### Exercise
Check every line below for the string "link". Copy the ones that have it.

### Provided records
┏━━

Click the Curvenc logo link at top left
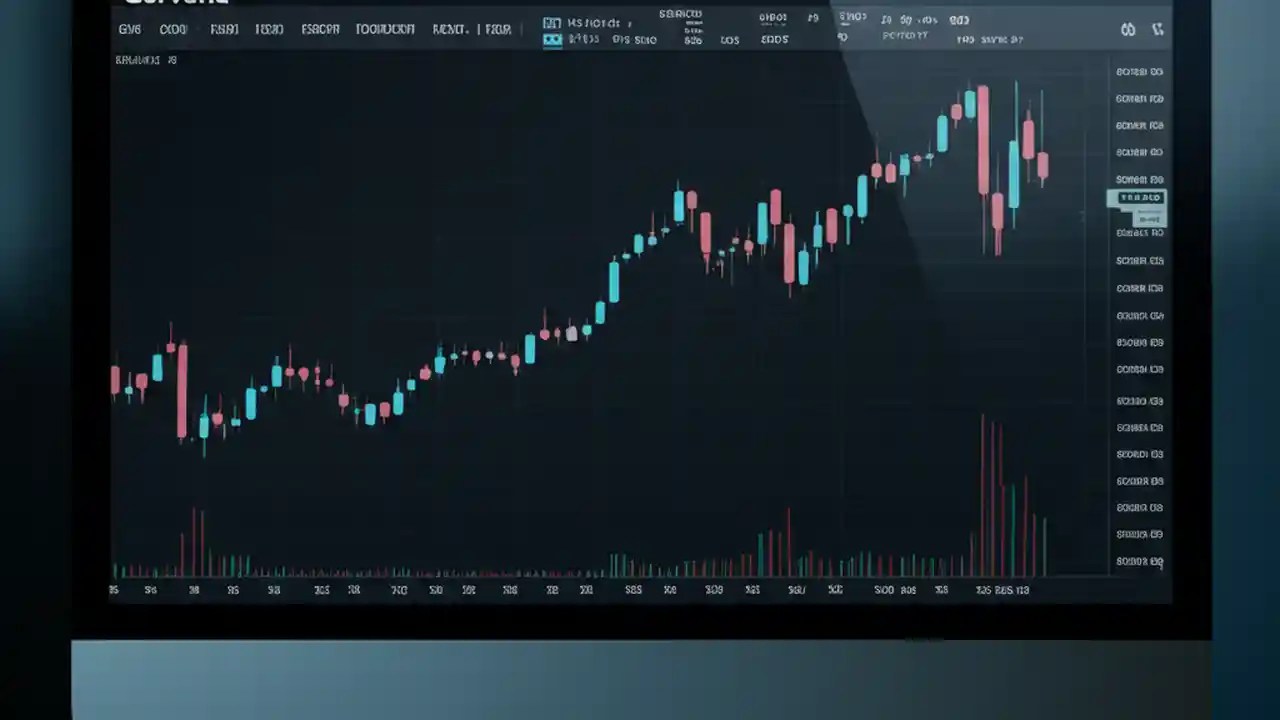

┗━━
┏━━

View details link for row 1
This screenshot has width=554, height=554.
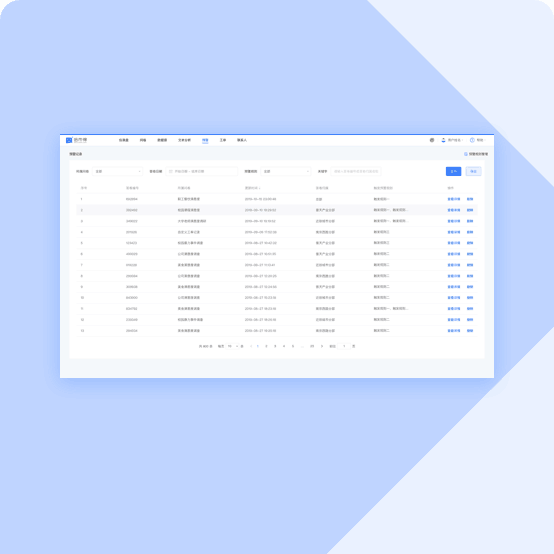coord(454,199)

┗━━
┏━━

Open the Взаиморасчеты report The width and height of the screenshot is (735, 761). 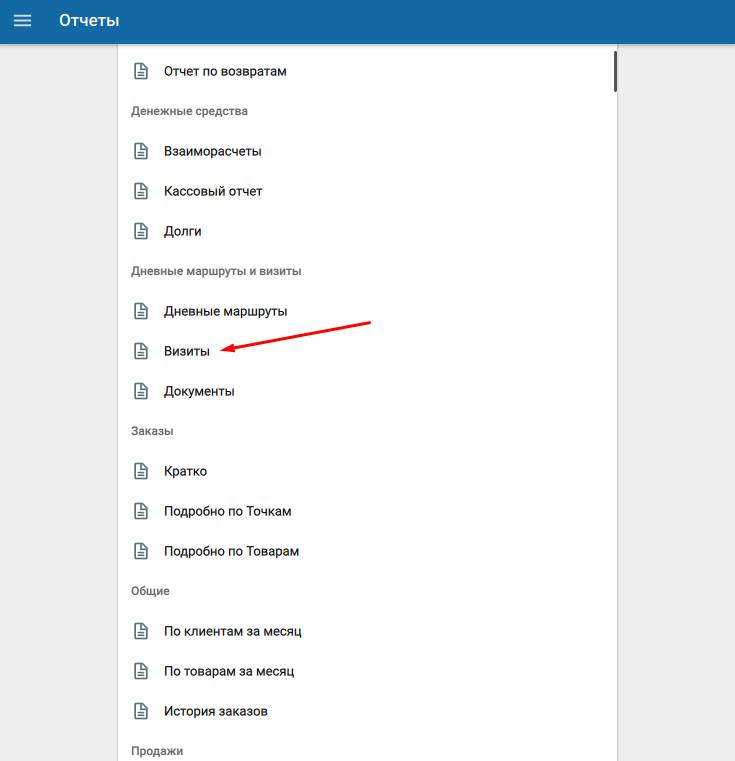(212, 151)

┗━━

### Solution
Click the Curvenc logo link at top left
View details link for row 1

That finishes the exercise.